I called my Mom on Monday and she just laughed at me for being all-over the place: crying on Saturday, overjoyed on Monday. I just told her that it was all God and He blessed me with the quickest academic and emotional recovery. Yeah I might have had some drastic emotional changes that weekend, but I still feel like I haven’t left that spiritual high. Just some little inflections here and there. I had from approximately 4pm to finish my papers, but I literally did not start until 8 hours later because I couldn’t stop thinking about how amazing God was enough to focus on my papers. I can’t help but think about Him all the time. He’s just. so. amazing. I worship Him all the time in my heart. Why? Because he rescued me, freed me, blessed me, and lifted me with His love.

and here’s us at Kenmore station:

WOW

GOD IS SO REAL AND ALIVE AND ANDDDDDD

I am just so blown away right now. I can’t go to sleep. I don’t know how to describe this feeling. I might call it freedom. I might call it joy. I might call it grace. Or power. Or humility. Or sacrifice. Or love. Sacrificial love.
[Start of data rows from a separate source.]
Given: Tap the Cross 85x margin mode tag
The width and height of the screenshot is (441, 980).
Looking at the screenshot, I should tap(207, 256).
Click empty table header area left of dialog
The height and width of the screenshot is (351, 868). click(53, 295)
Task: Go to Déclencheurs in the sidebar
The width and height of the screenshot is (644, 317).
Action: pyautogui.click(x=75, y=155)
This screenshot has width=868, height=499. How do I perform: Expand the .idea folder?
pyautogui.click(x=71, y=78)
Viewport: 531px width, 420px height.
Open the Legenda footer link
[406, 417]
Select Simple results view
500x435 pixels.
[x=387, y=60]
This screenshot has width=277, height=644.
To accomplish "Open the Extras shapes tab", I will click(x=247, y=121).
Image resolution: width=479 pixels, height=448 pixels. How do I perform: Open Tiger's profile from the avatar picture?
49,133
No one but God knows what’s going on in the deepest parts of my heart right now, and all I can say is that God. Is. Real.
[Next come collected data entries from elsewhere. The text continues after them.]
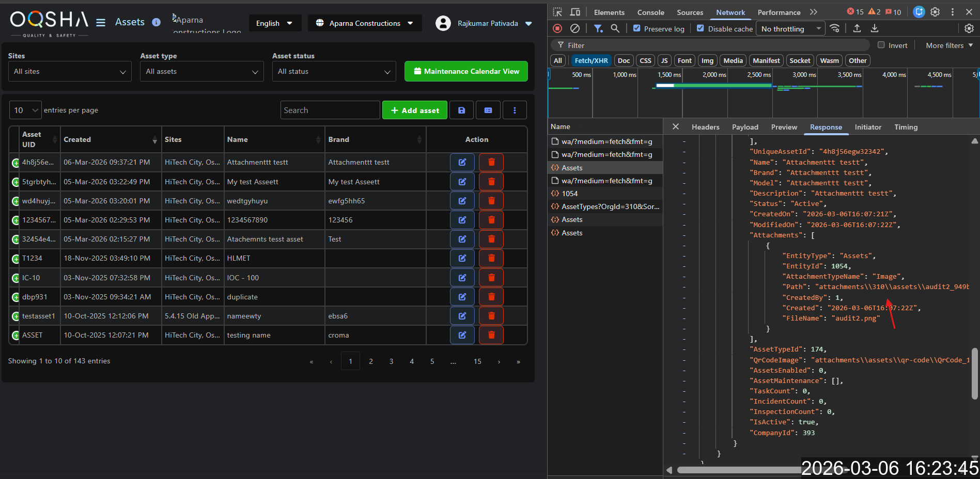The width and height of the screenshot is (980, 479).
Task: Click the Add asset button
Action: click(414, 110)
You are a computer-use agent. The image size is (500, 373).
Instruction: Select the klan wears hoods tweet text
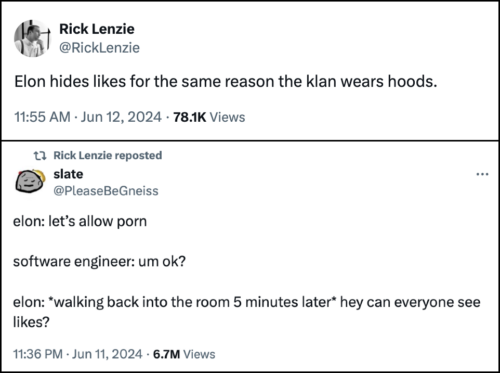(225, 82)
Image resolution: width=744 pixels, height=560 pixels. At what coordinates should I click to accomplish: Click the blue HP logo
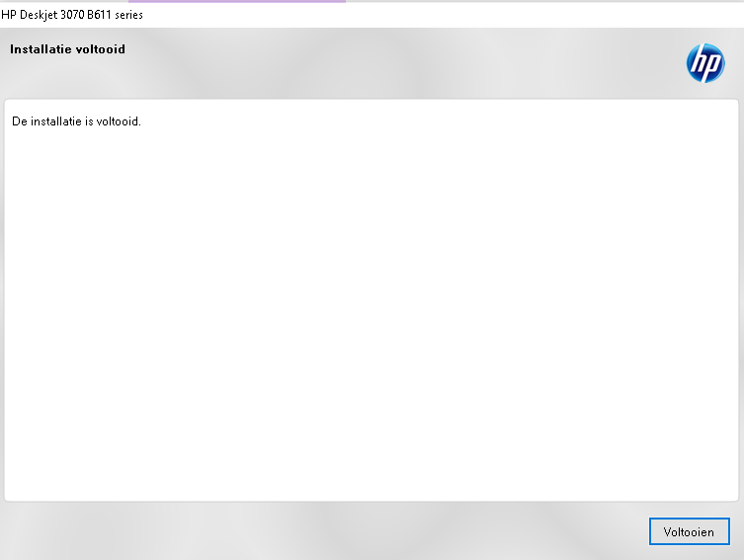point(705,63)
I pray that you will encounter Him. Experience Him. Feel Him in your insides. Know that it’s His voice because you definitely did not come up with that idea from your own brain. See His love shining in others. Yes, it’s great to try to understand God (you’ll fail if you try to understand everything about Him, because He’s such a big God. That’s the beauty of this journey though…not knowing and walking by faith not by sight) and try to figure out what He’s offering us, and He can encounter us in those ways. Through the Bible, through prayer, through conversations. Whenever and wherever it might be, I don’t want you just to think it’s God, I want you to be so overwhelmed by something inside of you that it’s undeniably our own, loving, tremendously amazing God working in your heart. It’s the best feeling in the world. It’s overwhelmingly beautiful and joyous. It’s a source of strength I’ve never felt before. He transforms. He renews. He frees. Just by trusting Him, I don’t have to worry at all. Why? He is and does everything! Isn’t that comforting? Do you believe that?

Hmmm, so I guess I would say that I’m just free to be joyous. I’m bubbling on the inside, and I just wanna shout unto God with a voice of triumph. To lift His name up FOREVER. And everrrrrrr. His presence tastes so good, and I pray that you will get a taste with every step you take. “Taste and see that the Lord is good; blessed is the one who takes refuge in Him” -Psalm 34:8.